И одновременно все эти морские образы — синие тени будок на песке, блеск воды, пестрые от песка и загара тела, — эти образы, собранные в один солнечный узор, уезжали со скоростью восьмидесяти километров в час, уютно поместившись в душе у Драйера, и тем настойчивее требовали к себе внимания, чем больше он сам, в длинном вагоне экспресса, отдалялся от моря. Приятное, волнующее предвкушение дела, ожидавшего его в городе, как-то опреснело при мысли о том, что вот, сейчас, пока он, превратившись уже в горожанина, сидит в поезде, — там, у моря, на горячем песке, — блаженство, отдохновение, свобода… И чем ближе подъезжал он к столице, тем привлекательнее казалось ему то синее, жаркое, живое, что он оставлял позади себя.
Не понравился ему американец, — совсем не понравился. Во-первых, он говорил по-английски так, что ничего нельзя было понять. Во-вторых, у него был тяжелый, золотой портсигар в виде двустворчатой раковины. В-третьих, он ни разу не улыбнулся. Был он маленького роста, прозрачно-бледный, с рыжей щетиной на голове и беспрестанно подтягивал кожаный поясок штанов.

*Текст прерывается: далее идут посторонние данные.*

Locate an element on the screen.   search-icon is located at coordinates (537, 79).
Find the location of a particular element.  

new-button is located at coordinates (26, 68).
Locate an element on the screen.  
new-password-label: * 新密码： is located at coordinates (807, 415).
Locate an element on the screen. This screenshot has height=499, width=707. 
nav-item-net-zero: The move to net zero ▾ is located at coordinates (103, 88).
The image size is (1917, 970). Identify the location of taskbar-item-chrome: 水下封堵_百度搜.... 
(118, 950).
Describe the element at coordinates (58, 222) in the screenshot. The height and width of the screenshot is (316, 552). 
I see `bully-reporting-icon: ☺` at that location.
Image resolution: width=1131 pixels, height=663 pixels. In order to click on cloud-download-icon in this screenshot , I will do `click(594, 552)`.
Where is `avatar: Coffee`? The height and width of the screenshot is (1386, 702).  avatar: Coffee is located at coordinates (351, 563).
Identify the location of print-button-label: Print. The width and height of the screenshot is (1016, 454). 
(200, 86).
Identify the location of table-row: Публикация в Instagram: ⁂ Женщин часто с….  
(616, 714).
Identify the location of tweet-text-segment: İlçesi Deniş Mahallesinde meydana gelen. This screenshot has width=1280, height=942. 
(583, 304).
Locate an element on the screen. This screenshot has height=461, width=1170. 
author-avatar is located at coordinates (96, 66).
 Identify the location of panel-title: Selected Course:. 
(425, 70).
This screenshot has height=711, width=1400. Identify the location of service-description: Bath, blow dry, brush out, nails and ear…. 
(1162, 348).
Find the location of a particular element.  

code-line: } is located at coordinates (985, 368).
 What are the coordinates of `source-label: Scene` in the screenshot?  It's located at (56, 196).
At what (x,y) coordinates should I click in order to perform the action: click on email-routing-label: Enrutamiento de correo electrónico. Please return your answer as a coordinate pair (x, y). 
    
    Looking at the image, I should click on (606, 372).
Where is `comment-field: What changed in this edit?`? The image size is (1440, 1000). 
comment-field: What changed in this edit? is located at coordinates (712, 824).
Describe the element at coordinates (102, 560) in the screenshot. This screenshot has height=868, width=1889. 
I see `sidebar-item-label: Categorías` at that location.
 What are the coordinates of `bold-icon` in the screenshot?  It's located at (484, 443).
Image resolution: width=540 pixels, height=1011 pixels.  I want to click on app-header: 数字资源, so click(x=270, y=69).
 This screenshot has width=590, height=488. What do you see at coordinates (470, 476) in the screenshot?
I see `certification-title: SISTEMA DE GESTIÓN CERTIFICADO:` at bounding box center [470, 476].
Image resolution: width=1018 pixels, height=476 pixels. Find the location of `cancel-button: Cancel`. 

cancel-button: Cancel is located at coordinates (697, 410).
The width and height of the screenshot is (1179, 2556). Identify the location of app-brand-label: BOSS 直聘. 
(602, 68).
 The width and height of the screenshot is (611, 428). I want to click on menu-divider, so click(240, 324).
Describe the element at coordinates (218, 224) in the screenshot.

Во время представления он молчал. В тишине был слышен мягкий шелестящий шаг механических фигур. Один за другим прошли: мужчина в смокинге, юноша в белых штанах, делец с портфелем под мышкой, — и потом снова в том же порядке. И вдруг Драйеру стало скучно. Очарование испарилось. Эти электрические лунатики двигались слишком однообразно, и что-то неприятное было в их лицах, — сосредоточенное, и приторное выражение, которое он видел уже много раз. Конечно, гибкость их была нечто новое, конечно, они были изящно и мягко сработаны, — и все-таки от них теперь веяло вялой скукой, — особенно юноша в белых штанах был невыносим. И, словно почувствовав, что холодный зритель зевает, фигуры приуныли, двигались не так ладно, одна из них — в смокинге — смущенно замедлила шаг, устали и две другие, их движения становились все тише, все дремотнее. Две, падая от усталости, успели уйти и остановились уже за кулисами, но делец в сером замер посреди сцены, — хотя долго еще дрыгал плечом и ляжкой, как будто прилип к полу и пытался оторвать подошвы. Потом он затих совсем. Изнеможение. Молчание.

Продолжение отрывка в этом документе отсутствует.